Se Rockstar Games tira fuori dal cilindro un titolo estremamente prosaico, fatto appunto di rituali, di gesti, di piccoli dettagli, di storie che si intrecciano, si spiegano ed analizzano, Ninja Theory fa l’esatto contrario, nascondendo, gettando il giocatore nella morsa degli eventi e delle emozioni come se ne sapesse quanto Senua, come se fosse proprio Senua. 

La molteplicità delle voci, non solo quelle nella sua testa, quelle della psicosi, ma di un narratore assente e criptico, di un padre antagonista, di compagni di viaggio fatti di sguardi ed intese arcaiche, di quelle che non occorre stringere la mano per sancirle, ci portano in una dimensione in cui le cose non sono affatto spiegate, in cui non c’è una consecutio temporum lineare. 
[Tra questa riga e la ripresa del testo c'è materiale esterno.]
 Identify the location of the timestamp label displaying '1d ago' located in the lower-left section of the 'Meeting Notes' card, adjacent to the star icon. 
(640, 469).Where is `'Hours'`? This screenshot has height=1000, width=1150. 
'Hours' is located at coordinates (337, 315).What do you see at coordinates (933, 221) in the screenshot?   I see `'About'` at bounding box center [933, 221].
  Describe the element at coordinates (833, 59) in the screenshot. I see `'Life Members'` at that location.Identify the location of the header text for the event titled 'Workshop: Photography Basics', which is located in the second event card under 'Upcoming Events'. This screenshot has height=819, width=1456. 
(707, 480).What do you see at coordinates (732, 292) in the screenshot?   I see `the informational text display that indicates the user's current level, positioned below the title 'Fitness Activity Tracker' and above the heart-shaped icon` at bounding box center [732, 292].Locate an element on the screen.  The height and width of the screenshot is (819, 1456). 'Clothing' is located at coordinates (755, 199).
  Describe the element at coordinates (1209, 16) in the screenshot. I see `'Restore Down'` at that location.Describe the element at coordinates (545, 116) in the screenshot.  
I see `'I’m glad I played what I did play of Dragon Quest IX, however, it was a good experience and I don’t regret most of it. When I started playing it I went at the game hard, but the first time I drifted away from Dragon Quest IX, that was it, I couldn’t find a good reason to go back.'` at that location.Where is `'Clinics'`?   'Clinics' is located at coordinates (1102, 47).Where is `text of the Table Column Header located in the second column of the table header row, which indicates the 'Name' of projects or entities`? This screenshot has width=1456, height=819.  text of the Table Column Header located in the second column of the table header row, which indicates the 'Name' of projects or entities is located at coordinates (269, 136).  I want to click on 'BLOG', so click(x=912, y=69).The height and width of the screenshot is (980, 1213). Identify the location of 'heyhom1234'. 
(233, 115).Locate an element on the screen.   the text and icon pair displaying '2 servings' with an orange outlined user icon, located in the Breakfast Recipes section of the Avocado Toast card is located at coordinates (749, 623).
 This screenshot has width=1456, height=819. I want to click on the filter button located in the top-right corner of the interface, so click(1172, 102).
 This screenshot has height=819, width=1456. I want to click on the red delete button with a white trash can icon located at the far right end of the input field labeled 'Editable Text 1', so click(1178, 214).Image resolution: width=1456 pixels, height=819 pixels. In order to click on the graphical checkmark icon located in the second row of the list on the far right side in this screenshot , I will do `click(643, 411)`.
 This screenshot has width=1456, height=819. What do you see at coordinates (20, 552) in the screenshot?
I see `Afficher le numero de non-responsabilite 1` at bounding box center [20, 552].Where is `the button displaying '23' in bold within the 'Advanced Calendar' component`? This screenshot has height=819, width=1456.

Hellblade attraverso la lirica, la poesia, è in grado di narrarci una storia in cui sì cercheremo di mettere insieme i pezzi, ma farlo non è certo la cosa più importante. La sensazione di aver compreso, ma di essere smarriti al contempo vi accompagneranno per tutto il viaggio.

Il lirismo di Senua, oltre il simbolismo

Inevitabilmente il giocatore cercherà di comprendere sin da subito non soltanto le meccaniche di gioco, ma qualcosa in più della trama, gettati, termine chiave, in situazioni di cui non sappiamo praticamente nulla, ma che diventano immediatamente familiari. Non mi riferisco soltanto alle prime battute di gioco, naufraghi da chi e da cosa, ma a momenti in cui, complici le voci, capiremo e sentiremo senza che qualcuno ci dia spiegazioni

È negli occhi di Illtauga che comprendiamo immediatamente la tragedia della gigantessa che, soltanto in un secondo momento, ci viene mostrata nella sua crudeltà, tra visioni, sangue e combattimenti. Il suo sguardo è una richiesta di aiuto, un cuore che soffre, una storia che vorrebbe spiegarsi senza alcuna possibilità di farlo, senza parole e vocaboli e che soltanto la straordinaria capacità di Senua può risolvere e narrare. 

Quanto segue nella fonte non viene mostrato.